Task instructions → Print, exactly and completely, the data that appears below.
════
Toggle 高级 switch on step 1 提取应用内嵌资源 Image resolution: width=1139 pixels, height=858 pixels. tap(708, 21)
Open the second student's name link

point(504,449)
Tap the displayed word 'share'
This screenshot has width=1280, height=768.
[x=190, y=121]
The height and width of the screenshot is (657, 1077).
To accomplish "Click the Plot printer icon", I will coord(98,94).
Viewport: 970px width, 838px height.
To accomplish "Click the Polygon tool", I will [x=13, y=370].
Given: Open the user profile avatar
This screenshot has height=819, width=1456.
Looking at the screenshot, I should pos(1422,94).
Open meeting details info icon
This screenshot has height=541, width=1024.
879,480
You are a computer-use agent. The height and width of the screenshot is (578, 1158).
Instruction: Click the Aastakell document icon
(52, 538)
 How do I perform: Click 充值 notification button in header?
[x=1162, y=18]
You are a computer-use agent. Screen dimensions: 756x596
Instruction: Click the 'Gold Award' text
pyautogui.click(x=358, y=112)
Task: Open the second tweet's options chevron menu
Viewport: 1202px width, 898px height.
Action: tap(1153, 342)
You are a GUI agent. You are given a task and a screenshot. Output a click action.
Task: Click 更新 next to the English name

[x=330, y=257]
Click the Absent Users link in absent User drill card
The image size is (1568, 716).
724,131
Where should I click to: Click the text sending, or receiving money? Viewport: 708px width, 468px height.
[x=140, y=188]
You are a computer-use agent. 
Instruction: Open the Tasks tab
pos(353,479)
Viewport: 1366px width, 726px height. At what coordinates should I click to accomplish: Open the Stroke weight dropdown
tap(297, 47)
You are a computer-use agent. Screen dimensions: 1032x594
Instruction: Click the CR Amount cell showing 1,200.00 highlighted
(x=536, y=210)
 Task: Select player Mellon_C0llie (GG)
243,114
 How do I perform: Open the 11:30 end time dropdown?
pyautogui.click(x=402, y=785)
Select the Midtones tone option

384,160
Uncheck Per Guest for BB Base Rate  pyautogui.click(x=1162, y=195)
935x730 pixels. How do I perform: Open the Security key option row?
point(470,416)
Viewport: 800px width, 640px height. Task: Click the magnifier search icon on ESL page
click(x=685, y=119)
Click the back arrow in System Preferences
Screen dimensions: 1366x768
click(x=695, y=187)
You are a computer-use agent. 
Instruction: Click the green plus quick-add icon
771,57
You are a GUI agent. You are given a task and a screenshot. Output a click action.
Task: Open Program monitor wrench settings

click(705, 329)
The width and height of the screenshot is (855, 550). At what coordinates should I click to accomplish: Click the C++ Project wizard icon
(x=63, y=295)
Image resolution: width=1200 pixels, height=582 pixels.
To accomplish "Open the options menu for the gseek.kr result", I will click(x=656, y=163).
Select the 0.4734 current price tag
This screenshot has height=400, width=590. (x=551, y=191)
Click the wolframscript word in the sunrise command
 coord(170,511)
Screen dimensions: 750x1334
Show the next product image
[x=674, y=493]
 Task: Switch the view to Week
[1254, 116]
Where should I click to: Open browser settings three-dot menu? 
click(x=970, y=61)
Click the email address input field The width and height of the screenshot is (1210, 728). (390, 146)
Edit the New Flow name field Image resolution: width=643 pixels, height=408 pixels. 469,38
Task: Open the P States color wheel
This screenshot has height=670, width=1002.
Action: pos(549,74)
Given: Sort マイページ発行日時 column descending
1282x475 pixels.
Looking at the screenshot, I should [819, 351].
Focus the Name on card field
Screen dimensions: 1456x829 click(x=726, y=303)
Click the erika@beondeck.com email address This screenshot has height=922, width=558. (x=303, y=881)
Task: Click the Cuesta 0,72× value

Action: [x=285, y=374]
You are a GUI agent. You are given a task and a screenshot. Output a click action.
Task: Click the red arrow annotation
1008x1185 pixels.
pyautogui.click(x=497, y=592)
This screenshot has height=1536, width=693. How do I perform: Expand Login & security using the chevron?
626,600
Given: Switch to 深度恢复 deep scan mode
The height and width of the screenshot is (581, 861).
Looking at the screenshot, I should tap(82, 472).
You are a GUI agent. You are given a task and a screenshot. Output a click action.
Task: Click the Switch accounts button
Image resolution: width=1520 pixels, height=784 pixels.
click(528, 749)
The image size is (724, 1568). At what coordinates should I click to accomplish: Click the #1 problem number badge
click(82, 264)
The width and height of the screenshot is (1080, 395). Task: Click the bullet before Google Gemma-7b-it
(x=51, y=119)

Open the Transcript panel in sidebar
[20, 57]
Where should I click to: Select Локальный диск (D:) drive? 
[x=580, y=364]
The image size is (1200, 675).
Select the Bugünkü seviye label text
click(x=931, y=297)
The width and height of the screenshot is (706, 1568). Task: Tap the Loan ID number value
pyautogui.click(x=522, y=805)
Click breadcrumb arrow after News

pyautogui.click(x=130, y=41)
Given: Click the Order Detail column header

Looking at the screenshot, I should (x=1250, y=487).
════
Written reply →
Toggle 高级 switch on step 1 提取应用内嵌资源 Image resolution: width=1139 pixels, height=858 pixels. tap(708, 21)
Open the second student's name link

point(504,449)
Tap the displayed word 'share'
This screenshot has width=1280, height=768.
[x=190, y=121]
The height and width of the screenshot is (657, 1077).
To accomplish "Click the Plot printer icon", I will coord(98,94).
Viewport: 970px width, 838px height.
To accomplish "Click the Polygon tool", I will [x=13, y=370].
Given: Open the user profile avatar
This screenshot has height=819, width=1456.
Looking at the screenshot, I should pos(1422,94).
Open meeting details info icon
This screenshot has height=541, width=1024.
879,480
You are a computer-use agent. The height and width of the screenshot is (578, 1158).
Instruction: Click the Aastakell document icon
(52, 538)
 How do I perform: Click 充值 notification button in header?
[x=1162, y=18]
You are a computer-use agent. Screen dimensions: 756x596
Instruction: Click the 'Gold Award' text
pyautogui.click(x=358, y=112)
Task: Open the second tweet's options chevron menu
Viewport: 1202px width, 898px height.
Action: tap(1153, 342)
You are a GUI agent. You are given a task and a screenshot. Output a click action.
Task: Click 更新 next to the English name

[x=330, y=257]
Click the Absent Users link in absent User drill card
The image size is (1568, 716).
724,131
Where should I click to: Click the text sending, or receiving money? Viewport: 708px width, 468px height.
[x=140, y=188]
You are a computer-use agent. 
Instruction: Open the Tasks tab
pos(353,479)
Viewport: 1366px width, 726px height. At what coordinates should I click to accomplish: Open the Stroke weight dropdown
tap(297, 47)
You are a computer-use agent. Screen dimensions: 1032x594
Instruction: Click the CR Amount cell showing 1,200.00 highlighted
(x=536, y=210)
 Task: Select player Mellon_C0llie (GG)
243,114
 How do I perform: Open the 11:30 end time dropdown?
pyautogui.click(x=402, y=785)
Select the Midtones tone option

384,160
Uncheck Per Guest for BB Base Rate  pyautogui.click(x=1162, y=195)
935x730 pixels. How do I perform: Open the Security key option row?
point(470,416)
Viewport: 800px width, 640px height. Task: Click the magnifier search icon on ESL page
click(x=685, y=119)
Click the back arrow in System Preferences
Screen dimensions: 1366x768
click(x=695, y=187)
You are a computer-use agent. 
Instruction: Click the green plus quick-add icon
771,57
You are a GUI agent. You are given a task and a screenshot. Output a click action.
Task: Open Program monitor wrench settings

click(705, 329)
The width and height of the screenshot is (855, 550). At what coordinates should I click to accomplish: Click the C++ Project wizard icon
(x=63, y=295)
Image resolution: width=1200 pixels, height=582 pixels.
To accomplish "Open the options menu for the gseek.kr result", I will click(x=656, y=163).
Select the 0.4734 current price tag
This screenshot has height=400, width=590. (x=551, y=191)
Click the wolframscript word in the sunrise command
 coord(170,511)
Screen dimensions: 750x1334
Show the next product image
[x=674, y=493]
 Task: Switch the view to Week
[1254, 116]
Where should I click to: Open browser settings three-dot menu? 
click(x=970, y=61)
Click the email address input field The width and height of the screenshot is (1210, 728). (390, 146)
Edit the New Flow name field Image resolution: width=643 pixels, height=408 pixels. 469,38
Task: Open the P States color wheel
This screenshot has height=670, width=1002.
Action: pos(549,74)
Given: Sort マイページ発行日時 column descending
1282x475 pixels.
Looking at the screenshot, I should [819, 351].
Focus the Name on card field
Screen dimensions: 1456x829 click(x=726, y=303)
Click the erika@beondeck.com email address This screenshot has height=922, width=558. (x=303, y=881)
Task: Click the Cuesta 0,72× value

Action: [x=285, y=374]
You are a GUI agent. You are given a task and a screenshot. Output a click action.
Task: Click the red arrow annotation
1008x1185 pixels.
pyautogui.click(x=497, y=592)
This screenshot has height=1536, width=693. How do I perform: Expand Login & security using the chevron?
626,600
Given: Switch to 深度恢复 deep scan mode
The height and width of the screenshot is (581, 861).
Looking at the screenshot, I should tap(82, 472).
You are a GUI agent. You are given a task and a screenshot. Output a click action.
Task: Click the Switch accounts button
Image resolution: width=1520 pixels, height=784 pixels.
click(528, 749)
The image size is (724, 1568). At what coordinates should I click to accomplish: Click the #1 problem number badge
click(82, 264)
The width and height of the screenshot is (1080, 395). Task: Click the bullet before Google Gemma-7b-it
(x=51, y=119)

Open the Transcript panel in sidebar
[20, 57]
Where should I click to: Select Локальный диск (D:) drive? 
[x=580, y=364]
The image size is (1200, 675).
Select the Bugünkü seviye label text
click(x=931, y=297)
The width and height of the screenshot is (706, 1568). Task: Tap the Loan ID number value
pyautogui.click(x=522, y=805)
Click breadcrumb arrow after News

pyautogui.click(x=130, y=41)
Given: Click the Order Detail column header

Looking at the screenshot, I should (x=1250, y=487).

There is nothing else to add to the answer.